Os cânones eram tábuas cronológicas que assinalavam os sincronismos entre a história sagrada e profana. A cronologia bíblica começa com a data da criação, seguindo-se a do povo judeu até ao nascimento de Cristo, com o qual começava a história cristã. A história eclesiástica de Eusébio, bem documentada ia de Cristo até a fundação de Constantinopla. Eusébio trouxe para primeiro plano da história cristã os judeus.
Cassiodoro (487-583) Reuniu e traduziu do grego três historiadores eclesiásticos, continuadores da história de Eusébio, nomeadamente Sócrates, Sozômeno e Teodoreto. Escreveu também uma história gótica e uma crónica da época de Adão até ao ano 519.
Santo Agostinho (354 – 418) Foi o autor da primeira filosofia cristã de história. O seu livro “De Civitae Dei” (A cidade de Deus) foi uma tentativa de negar a afirmação dos pagãos segundo a qual a tomada de Roma por Odoraco e os saques dos vândalos eram motivados pelo desapego à antiga religião romana.
Paulo Orósio (até 418) Procurou mostrar em “Sete Livros de História Contra os Pagãos ”que os tempos anteriores a Cristo tinham sido muito mais tempestuosos do que os posteriores, como forma de rejeitar a ideia de que as desgraças que se abatiam sobre a sociedade romana, em especial as invasões dos bárbaros, resultavam do abandono das religiões anteriores a Cristo.
Com a obra de Eusébio e com as continuações de Sozômeno, Sócrates e Teodoreto e ainda o manual latino que deles tirou Cassiodoro formou-se o corpo da História da igreja que alimentou a idade média. Foi do Cristianismo a autoria da primeira filosofia da história, a tentativa de determinar as leis por que se rege a história.
Os seus defensores procuraram mostrar como o mundo seguiu um desígnio de Deus na sua longa preparação para o advento de Cristo.
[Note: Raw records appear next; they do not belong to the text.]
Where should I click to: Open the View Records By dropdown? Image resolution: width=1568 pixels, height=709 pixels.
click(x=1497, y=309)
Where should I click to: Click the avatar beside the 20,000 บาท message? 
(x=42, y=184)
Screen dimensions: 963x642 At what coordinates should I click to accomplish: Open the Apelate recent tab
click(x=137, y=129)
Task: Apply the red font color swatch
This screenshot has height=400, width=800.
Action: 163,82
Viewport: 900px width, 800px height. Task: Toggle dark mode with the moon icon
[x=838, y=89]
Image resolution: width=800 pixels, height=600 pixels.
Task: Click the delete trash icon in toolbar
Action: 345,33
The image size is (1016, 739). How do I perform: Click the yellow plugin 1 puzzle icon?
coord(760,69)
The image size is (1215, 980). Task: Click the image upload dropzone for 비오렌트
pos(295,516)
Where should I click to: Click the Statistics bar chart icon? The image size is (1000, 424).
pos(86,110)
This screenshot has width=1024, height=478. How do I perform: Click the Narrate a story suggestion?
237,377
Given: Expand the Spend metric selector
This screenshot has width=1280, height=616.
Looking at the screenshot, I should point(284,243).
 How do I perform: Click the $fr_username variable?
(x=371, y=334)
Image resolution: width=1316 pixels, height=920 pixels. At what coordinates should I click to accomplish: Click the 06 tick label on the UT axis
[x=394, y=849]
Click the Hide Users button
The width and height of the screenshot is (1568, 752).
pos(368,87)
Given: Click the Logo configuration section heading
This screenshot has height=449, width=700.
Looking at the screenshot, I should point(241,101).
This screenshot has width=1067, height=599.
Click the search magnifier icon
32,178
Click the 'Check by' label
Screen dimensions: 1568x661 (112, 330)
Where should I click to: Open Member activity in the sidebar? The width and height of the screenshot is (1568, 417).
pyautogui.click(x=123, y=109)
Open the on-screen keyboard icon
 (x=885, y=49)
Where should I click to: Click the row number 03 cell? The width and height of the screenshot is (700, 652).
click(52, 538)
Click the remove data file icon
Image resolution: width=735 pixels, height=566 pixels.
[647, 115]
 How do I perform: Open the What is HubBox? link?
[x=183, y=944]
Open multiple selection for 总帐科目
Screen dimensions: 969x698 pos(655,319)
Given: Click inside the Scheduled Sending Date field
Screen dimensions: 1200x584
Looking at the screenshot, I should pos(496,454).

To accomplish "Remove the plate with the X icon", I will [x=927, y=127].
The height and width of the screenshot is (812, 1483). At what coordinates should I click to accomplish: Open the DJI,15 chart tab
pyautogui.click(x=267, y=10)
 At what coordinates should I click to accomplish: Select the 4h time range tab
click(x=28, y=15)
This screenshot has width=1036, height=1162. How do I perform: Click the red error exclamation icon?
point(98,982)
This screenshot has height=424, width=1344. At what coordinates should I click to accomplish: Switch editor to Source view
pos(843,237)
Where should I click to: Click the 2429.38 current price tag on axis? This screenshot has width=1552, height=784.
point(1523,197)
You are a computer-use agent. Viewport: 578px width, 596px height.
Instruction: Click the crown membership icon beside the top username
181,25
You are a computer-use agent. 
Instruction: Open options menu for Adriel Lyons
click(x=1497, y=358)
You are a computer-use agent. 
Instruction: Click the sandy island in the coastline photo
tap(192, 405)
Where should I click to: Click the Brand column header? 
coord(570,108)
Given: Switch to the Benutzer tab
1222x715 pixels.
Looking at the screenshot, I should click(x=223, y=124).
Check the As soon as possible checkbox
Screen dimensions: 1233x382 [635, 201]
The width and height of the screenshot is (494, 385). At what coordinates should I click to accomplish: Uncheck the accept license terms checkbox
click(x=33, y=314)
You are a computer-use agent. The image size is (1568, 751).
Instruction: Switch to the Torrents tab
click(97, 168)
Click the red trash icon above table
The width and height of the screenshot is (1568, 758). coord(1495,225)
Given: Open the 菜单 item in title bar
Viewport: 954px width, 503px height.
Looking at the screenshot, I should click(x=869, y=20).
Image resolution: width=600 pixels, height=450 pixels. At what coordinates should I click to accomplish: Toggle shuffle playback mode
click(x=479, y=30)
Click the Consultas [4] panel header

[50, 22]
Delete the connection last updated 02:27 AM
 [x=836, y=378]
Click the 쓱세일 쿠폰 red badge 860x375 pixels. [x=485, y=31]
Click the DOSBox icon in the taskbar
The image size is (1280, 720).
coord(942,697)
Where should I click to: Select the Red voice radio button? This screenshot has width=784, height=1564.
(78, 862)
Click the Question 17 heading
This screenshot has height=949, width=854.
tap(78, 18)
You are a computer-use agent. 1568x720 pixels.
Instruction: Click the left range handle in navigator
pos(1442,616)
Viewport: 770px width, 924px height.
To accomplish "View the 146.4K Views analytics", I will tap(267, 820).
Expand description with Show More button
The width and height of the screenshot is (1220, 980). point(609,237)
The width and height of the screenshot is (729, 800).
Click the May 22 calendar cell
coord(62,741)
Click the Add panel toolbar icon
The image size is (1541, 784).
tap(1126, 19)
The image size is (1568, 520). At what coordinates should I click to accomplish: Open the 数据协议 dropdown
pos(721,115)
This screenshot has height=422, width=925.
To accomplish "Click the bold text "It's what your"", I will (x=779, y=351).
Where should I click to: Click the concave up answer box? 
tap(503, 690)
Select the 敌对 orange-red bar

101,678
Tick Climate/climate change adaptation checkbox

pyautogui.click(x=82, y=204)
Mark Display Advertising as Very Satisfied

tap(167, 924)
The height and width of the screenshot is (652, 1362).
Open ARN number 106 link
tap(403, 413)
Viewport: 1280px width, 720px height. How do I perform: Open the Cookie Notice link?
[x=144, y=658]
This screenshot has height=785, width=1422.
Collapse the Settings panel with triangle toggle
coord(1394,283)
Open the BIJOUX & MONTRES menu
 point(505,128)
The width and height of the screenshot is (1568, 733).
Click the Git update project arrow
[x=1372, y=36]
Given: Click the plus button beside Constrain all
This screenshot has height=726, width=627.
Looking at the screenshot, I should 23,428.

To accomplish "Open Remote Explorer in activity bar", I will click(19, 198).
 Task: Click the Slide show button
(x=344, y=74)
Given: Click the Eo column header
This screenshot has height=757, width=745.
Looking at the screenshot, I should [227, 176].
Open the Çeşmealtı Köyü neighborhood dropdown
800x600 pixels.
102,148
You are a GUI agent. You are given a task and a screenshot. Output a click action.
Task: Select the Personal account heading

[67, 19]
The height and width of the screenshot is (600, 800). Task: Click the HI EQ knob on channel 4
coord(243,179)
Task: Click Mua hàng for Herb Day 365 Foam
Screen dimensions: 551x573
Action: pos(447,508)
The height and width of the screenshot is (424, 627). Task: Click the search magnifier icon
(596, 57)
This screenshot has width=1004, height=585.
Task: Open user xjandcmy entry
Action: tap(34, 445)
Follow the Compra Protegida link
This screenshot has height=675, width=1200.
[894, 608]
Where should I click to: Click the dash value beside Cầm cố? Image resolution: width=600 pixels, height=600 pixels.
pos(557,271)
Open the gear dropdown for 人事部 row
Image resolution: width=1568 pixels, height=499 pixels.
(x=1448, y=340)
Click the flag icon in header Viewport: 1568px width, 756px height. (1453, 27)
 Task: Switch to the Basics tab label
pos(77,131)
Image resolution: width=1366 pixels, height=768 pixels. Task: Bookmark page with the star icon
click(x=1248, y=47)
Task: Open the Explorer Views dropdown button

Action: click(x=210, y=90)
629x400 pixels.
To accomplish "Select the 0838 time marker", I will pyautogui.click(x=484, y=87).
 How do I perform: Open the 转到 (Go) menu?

A partir desse ponto central a humanidade continuaria uma marcha de sofrimentos até ao juízo final. Esta ideia foi exposta por S. Agostinho no seu livro “Cidade de Deus” e a demonstração coube a Paulo Orósio no seu “Sete Livros de História Sobre os Pagãos”, uma continuação da “Cidade de Deus”. É portanto uma história providencialista, em que a evolução da humanidade aparece como providência divina.